- **Task objective**: In the records that come next, find every line with "computer". Return those lines.
[Data under study Boundary: Start]
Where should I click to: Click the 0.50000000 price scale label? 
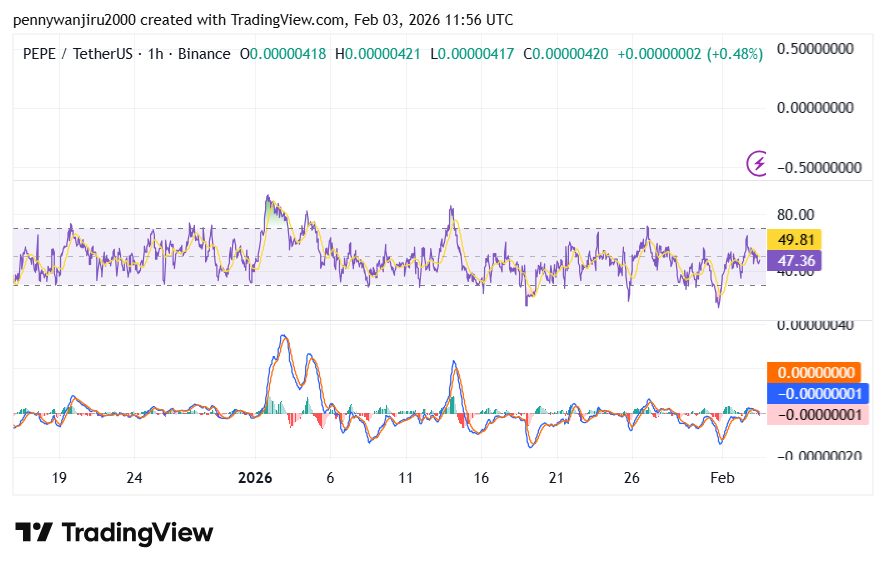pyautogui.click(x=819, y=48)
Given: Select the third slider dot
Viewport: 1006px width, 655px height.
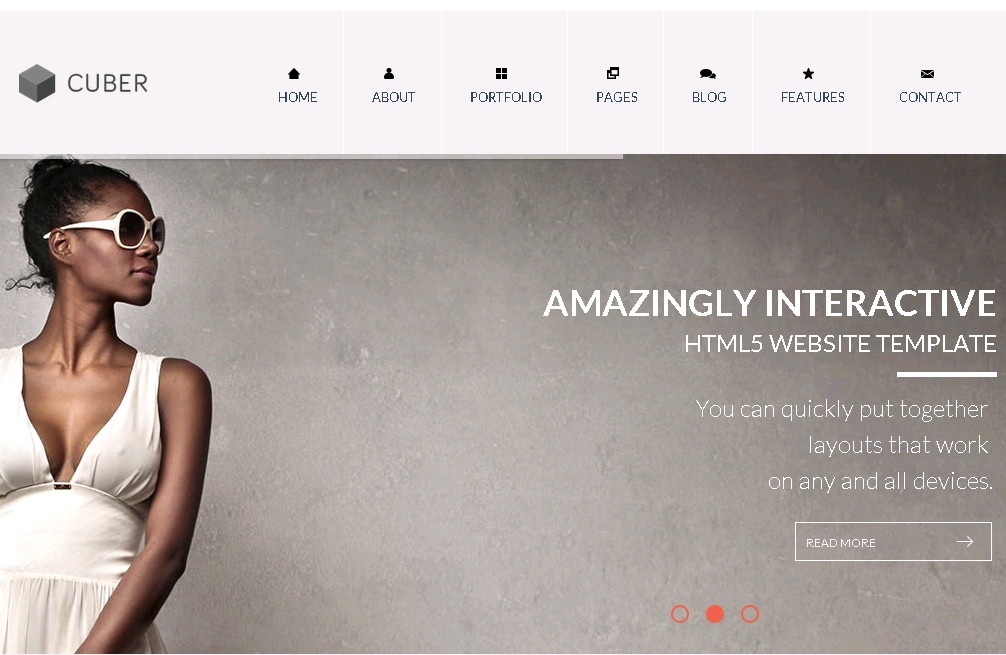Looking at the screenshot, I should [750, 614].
[Data under study Boundary: End]
[Data under study Boundary: Start]
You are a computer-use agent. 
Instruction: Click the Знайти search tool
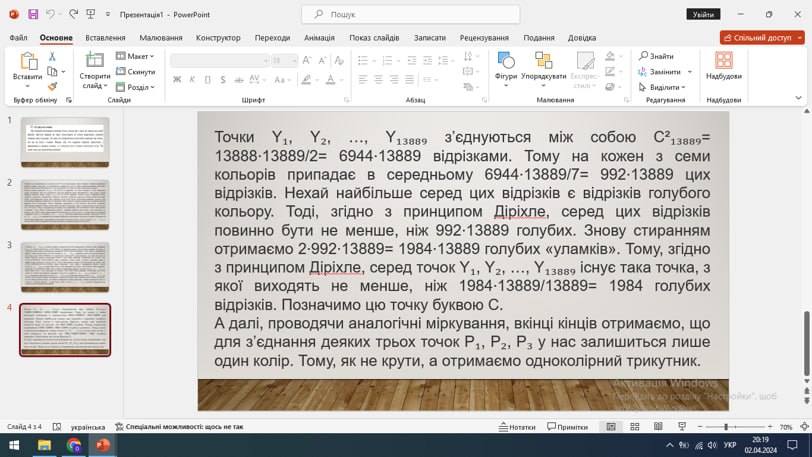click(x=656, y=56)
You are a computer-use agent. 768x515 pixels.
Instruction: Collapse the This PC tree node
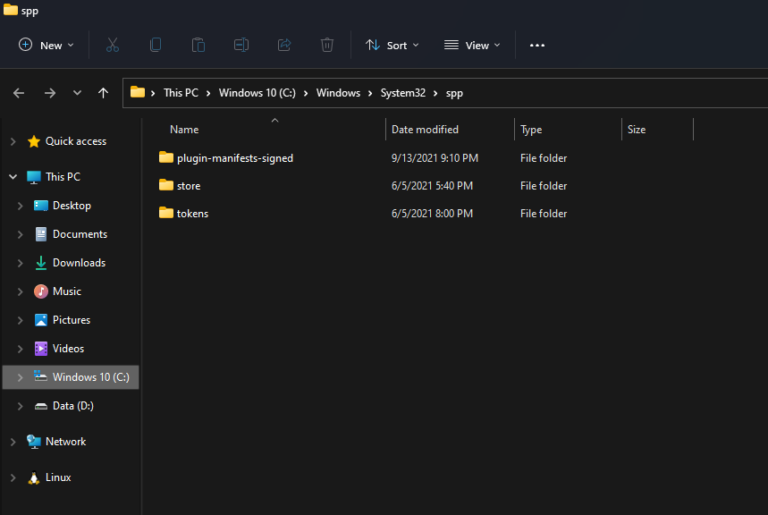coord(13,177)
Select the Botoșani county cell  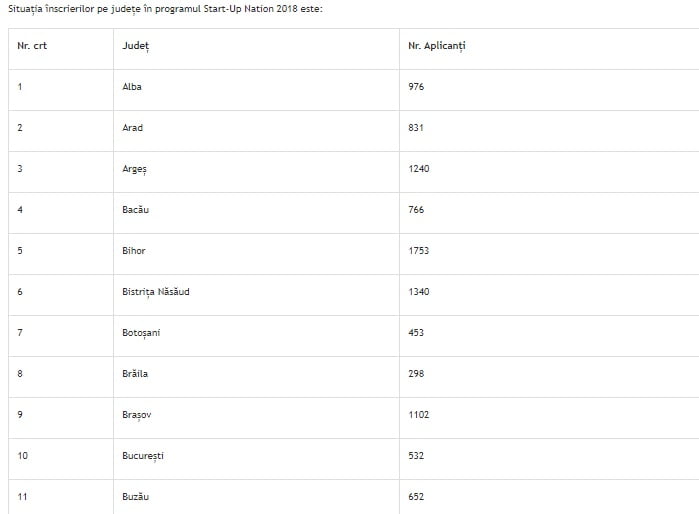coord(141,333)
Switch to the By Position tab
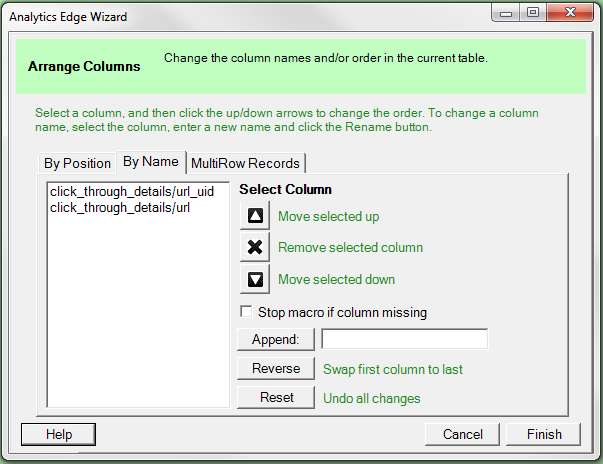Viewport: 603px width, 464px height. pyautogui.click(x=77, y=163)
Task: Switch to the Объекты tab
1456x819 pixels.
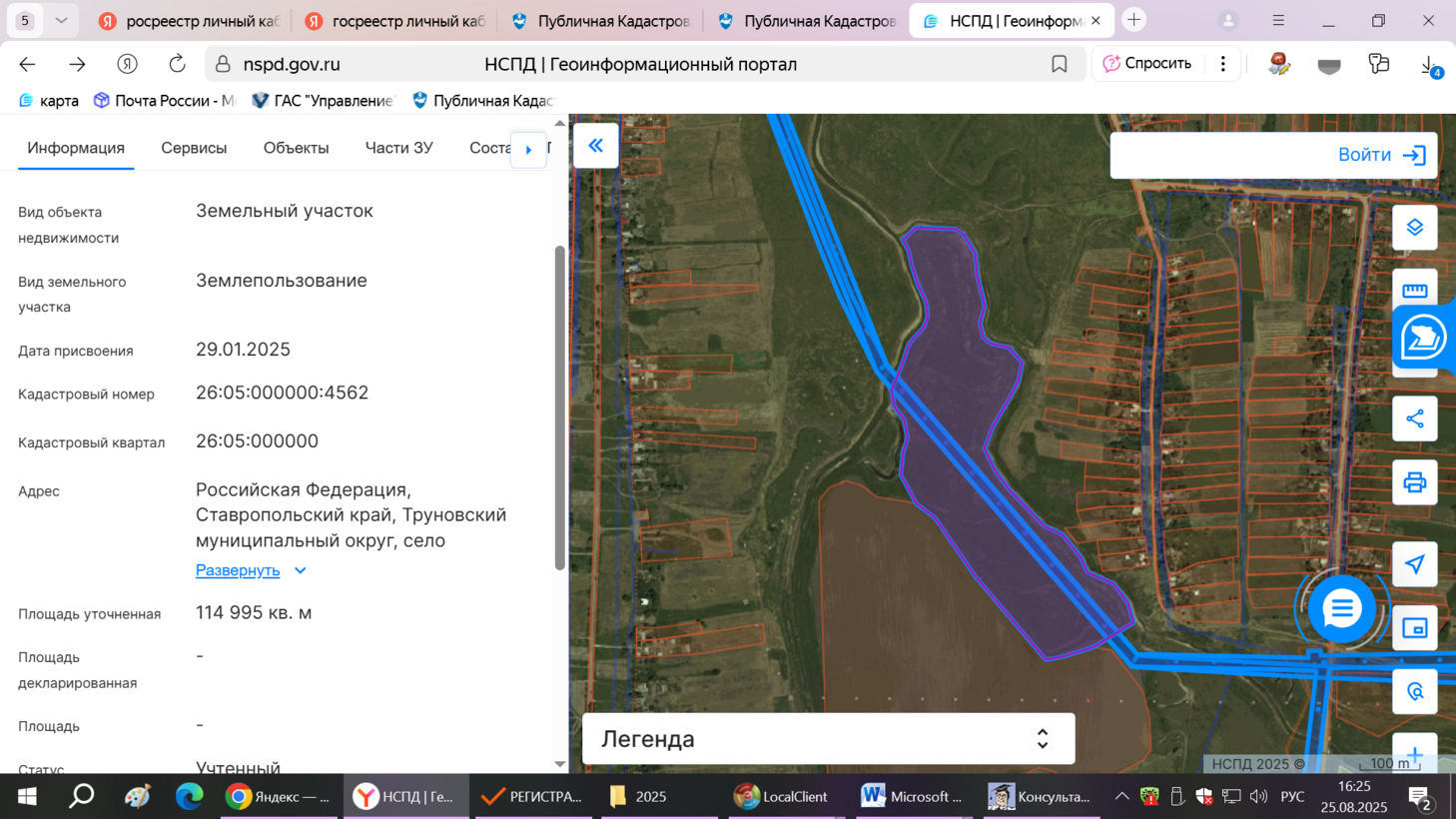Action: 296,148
[Data under study Boundary: End]
[Data under study Boundary: Start]
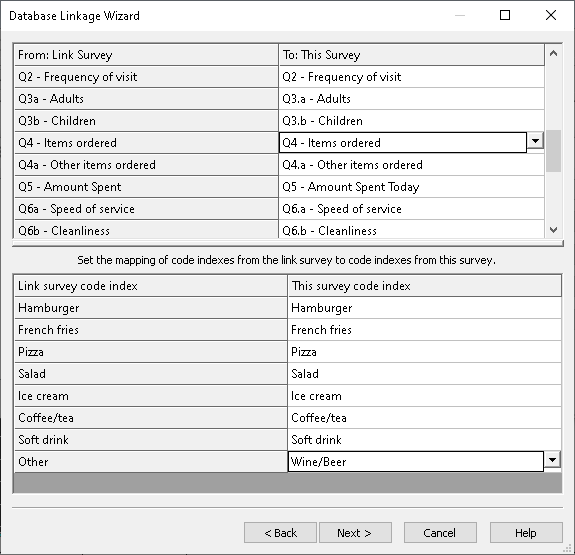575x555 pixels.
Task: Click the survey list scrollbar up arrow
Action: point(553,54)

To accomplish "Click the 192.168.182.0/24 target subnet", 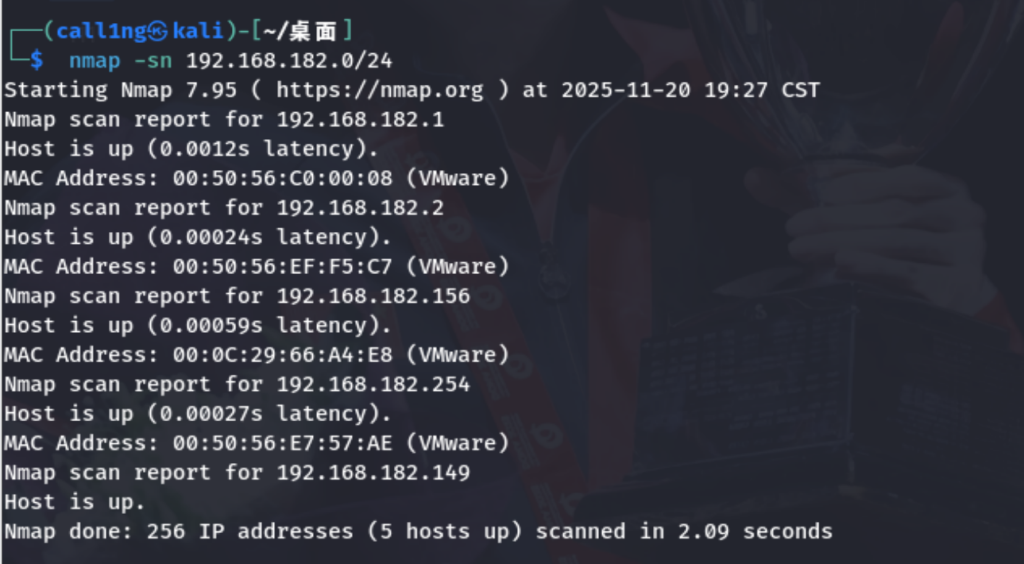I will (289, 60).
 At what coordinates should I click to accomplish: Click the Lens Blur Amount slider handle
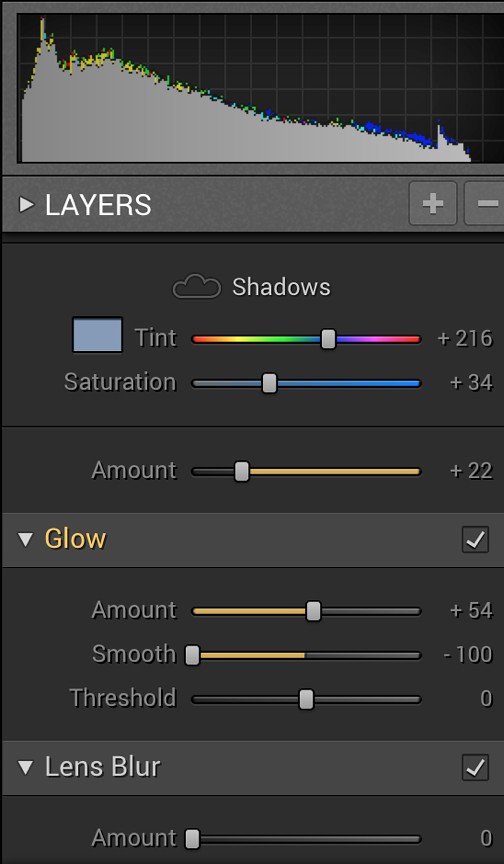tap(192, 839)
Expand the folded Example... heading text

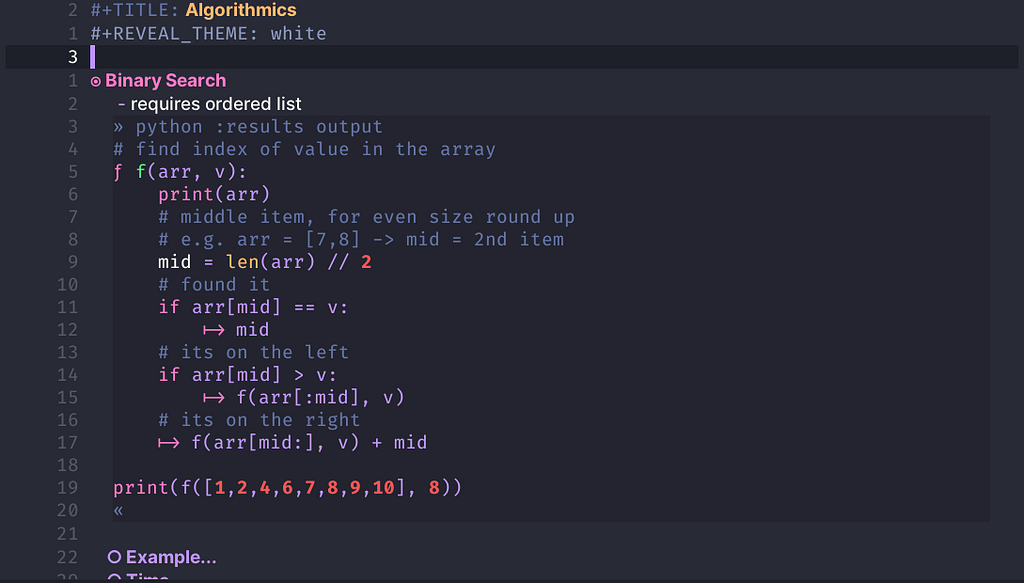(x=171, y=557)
[Data under study Boundary: End]
- **Response to the task**:
You are a computer-use agent. 
You are a computer-use agent. 768x515 pixels.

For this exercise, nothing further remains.